● **ZU BEARBEITENDE AUFGABE**:
Wie viele Rezepte enthält „Delicious Days“ laut der Kochbuchbesprechung?

Nicole Stich

Delicious Days

kochbuch

Delicious Days
Nicole Stich:
"Delicious Days"
Erscheinungsjahr: 2008
215 Seiten
66 Rezepte
19,90 EURO
ISBN: 13: 978-3-8838-1538-6

Bewertung

Rezeptgenauigkeit
Originalität
Nachkochbarkeit
Gesamtbewertung
Delicious Days Bewertung: 3 Sterne von 6 möglichen.

Kochmonster-Kritik

„Ich habe die Zukunft des Kochbuchs gesehen und sie heißt Blog“... das berühmte Zitat der Rockmusik, einst bezogen auf einen noch unbekannten Bruce Springsteen und die Zukunft des Rock’n’Roll, könnten die Verantwortlichen im Kochhaus Gräfe und Unzer im Hinterkopf gehabt haben, als sie Delicious Days konzipierten. Gräfe und Unzer ist für solide Handwerksarbeit und vielfach getestete, verlässliche Rezepte bekannt.

● **AUSZUG AUS DATENSATZ**:
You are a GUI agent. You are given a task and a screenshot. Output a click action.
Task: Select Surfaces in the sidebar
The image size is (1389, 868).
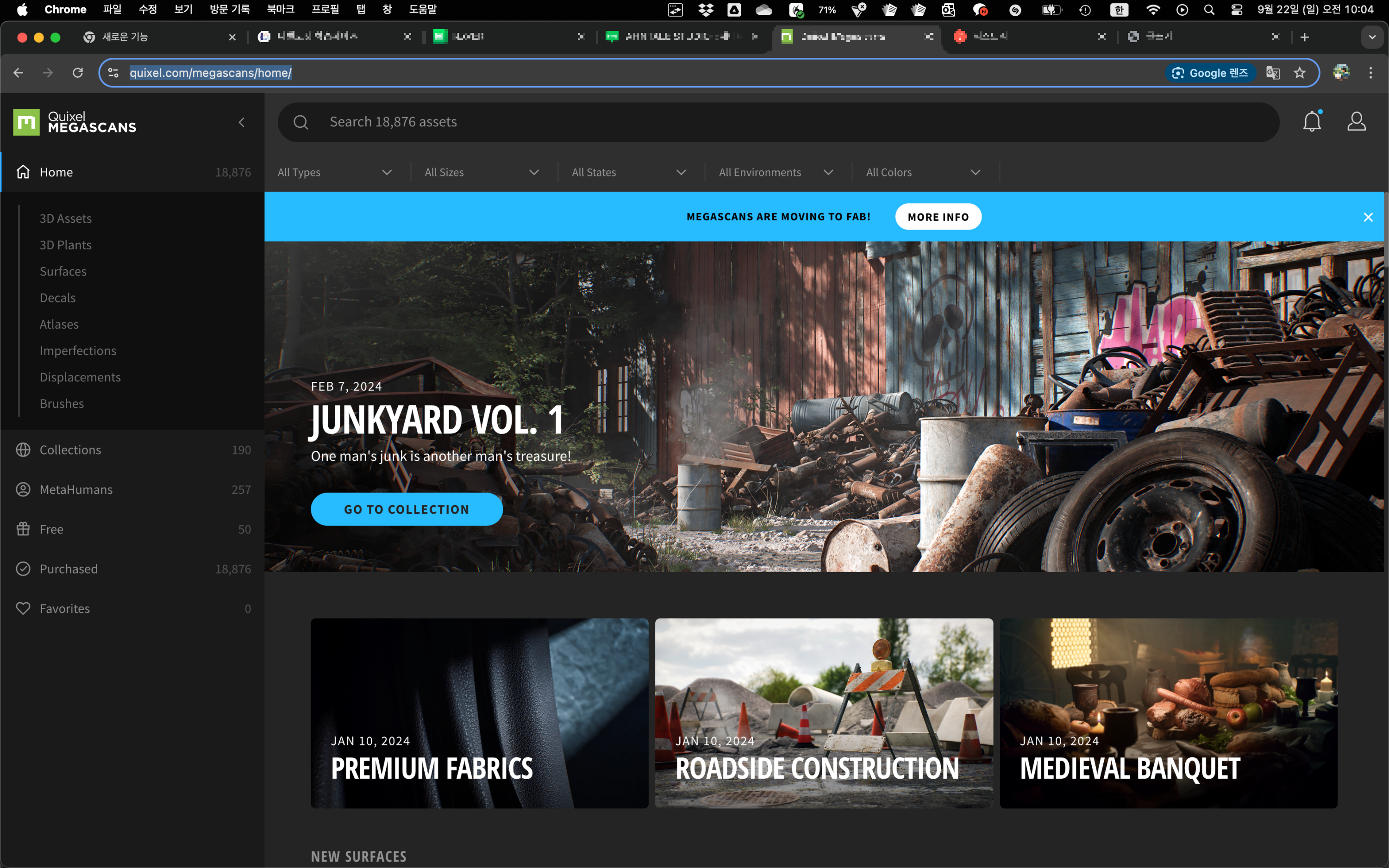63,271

● **LÖSUNG DER AUFGABE**:
66 Rezepte.